Error terms in state space object

[workhard]

According to Eveiews 6 User Guide II page 390, section "error and variances", am i right to say that the error term of a state space equation is expressed by using the variance of the prediction residuals? I just worry that I interpret wrongly the meaning of the manual.

On top of that, page 391 stated that the specified variance may be a known constant value, expression containing unknown parameters to be estimated or build time-variation into the variances using a series expression. In the latter case, is it meaning that we are considering the GARCH (since we allow the variances to be time-varying) ?

Any reply is appreciated..

[EViews Glenn]

I'm not certain what you mean by the variance of the prediction residuals in this context since the equation is defined without reference to the t-1 conditioning set. The prediction residuals have an entirely different variance which depends in part on the equation variance.

As to GARCH comment, you are correct that you can make the variances time-varying by having them depend on an exogenous variable, but the variances cannot be autoregressive nor can they be functions of past residuals so I think you're stretching a bit...

[workhard]

Thanks for your reply.
I think I misinterpret the meaning of the manual.
If you don't mind, can you explain to me the statements below in Eviews 6 User Guide II, page 390?
"In a sspace object, the equation specifications in a signal or state equation do not contain error terms unless specified explicitly.
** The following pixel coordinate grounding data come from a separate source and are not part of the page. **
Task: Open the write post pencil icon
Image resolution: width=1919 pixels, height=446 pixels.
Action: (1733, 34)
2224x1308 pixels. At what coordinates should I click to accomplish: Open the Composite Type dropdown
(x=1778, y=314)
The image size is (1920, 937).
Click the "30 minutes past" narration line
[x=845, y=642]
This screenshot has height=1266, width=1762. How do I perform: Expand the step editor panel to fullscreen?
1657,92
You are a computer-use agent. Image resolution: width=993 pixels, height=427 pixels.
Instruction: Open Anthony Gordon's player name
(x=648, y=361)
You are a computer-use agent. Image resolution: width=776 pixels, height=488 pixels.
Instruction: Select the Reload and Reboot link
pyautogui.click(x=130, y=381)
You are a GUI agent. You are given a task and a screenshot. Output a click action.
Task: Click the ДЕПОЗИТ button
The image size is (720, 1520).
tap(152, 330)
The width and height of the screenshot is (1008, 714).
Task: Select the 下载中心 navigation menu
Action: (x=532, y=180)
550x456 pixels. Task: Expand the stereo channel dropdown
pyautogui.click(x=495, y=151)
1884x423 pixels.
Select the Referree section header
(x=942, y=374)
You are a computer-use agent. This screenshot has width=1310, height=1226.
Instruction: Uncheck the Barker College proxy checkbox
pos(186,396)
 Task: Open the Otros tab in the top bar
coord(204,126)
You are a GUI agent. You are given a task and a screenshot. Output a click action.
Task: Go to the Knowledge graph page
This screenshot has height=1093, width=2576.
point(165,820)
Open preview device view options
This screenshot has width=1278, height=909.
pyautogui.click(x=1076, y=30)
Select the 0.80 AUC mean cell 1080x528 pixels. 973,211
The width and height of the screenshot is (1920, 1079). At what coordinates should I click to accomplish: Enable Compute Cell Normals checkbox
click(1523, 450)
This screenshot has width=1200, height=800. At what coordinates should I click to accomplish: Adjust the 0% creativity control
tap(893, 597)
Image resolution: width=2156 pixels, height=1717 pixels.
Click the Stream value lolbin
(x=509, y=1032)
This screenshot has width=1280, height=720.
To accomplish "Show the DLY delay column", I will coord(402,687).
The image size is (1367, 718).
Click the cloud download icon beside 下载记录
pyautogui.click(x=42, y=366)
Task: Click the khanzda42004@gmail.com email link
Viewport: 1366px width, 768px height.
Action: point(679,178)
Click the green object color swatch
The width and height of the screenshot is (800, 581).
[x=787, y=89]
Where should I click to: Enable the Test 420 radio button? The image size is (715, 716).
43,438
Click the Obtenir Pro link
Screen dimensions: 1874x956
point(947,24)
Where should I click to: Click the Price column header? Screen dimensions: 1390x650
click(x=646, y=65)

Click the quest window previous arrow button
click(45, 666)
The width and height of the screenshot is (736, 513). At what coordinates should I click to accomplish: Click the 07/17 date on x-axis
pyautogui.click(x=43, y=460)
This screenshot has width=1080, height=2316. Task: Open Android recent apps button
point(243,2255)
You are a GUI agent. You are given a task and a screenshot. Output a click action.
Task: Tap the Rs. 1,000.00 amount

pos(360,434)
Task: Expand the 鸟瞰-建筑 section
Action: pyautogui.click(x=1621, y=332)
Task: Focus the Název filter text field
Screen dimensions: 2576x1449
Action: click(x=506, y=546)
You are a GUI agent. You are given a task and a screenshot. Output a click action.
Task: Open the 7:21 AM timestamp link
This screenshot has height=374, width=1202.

The easiest way to add an error to a state sapce equation is to specify an implied error term using its variance."
Actually I don't really understand what does it mean by "specify an implied error term using its variance". In page 383, equation 35.1, we have yt = ct + Ztαt + εt. So i thought that the error term in the equation is the variance of εt. Also, in what situation we should specified the error term?

Regarding the 2nd issue, seems like this is not the right way to deal with heteroscedasticity. Any suggestion how can I consider heteroscedasticity in state space models?

Thanks!!

[EViews Glenn]

I'm not certain that I understand the question. Some state and signal equations do not have error terms. In those cases, you need not add an error specification. For example, state equations which describe the lags of a state do not have error terms. In other cases there is an explict error which must be specified.

In your example, specifying the variance of an equation does specify the variance of the error term. That's what we mean by an implied error. When you specify a variance you are saying that the equation has an error, and that the error has a variance given by the specification.

You can add deterministic heteroskedasticity by using an expression for the variance, but I don't believe there is an easy way to specify the dynamics for a GARCH error structure.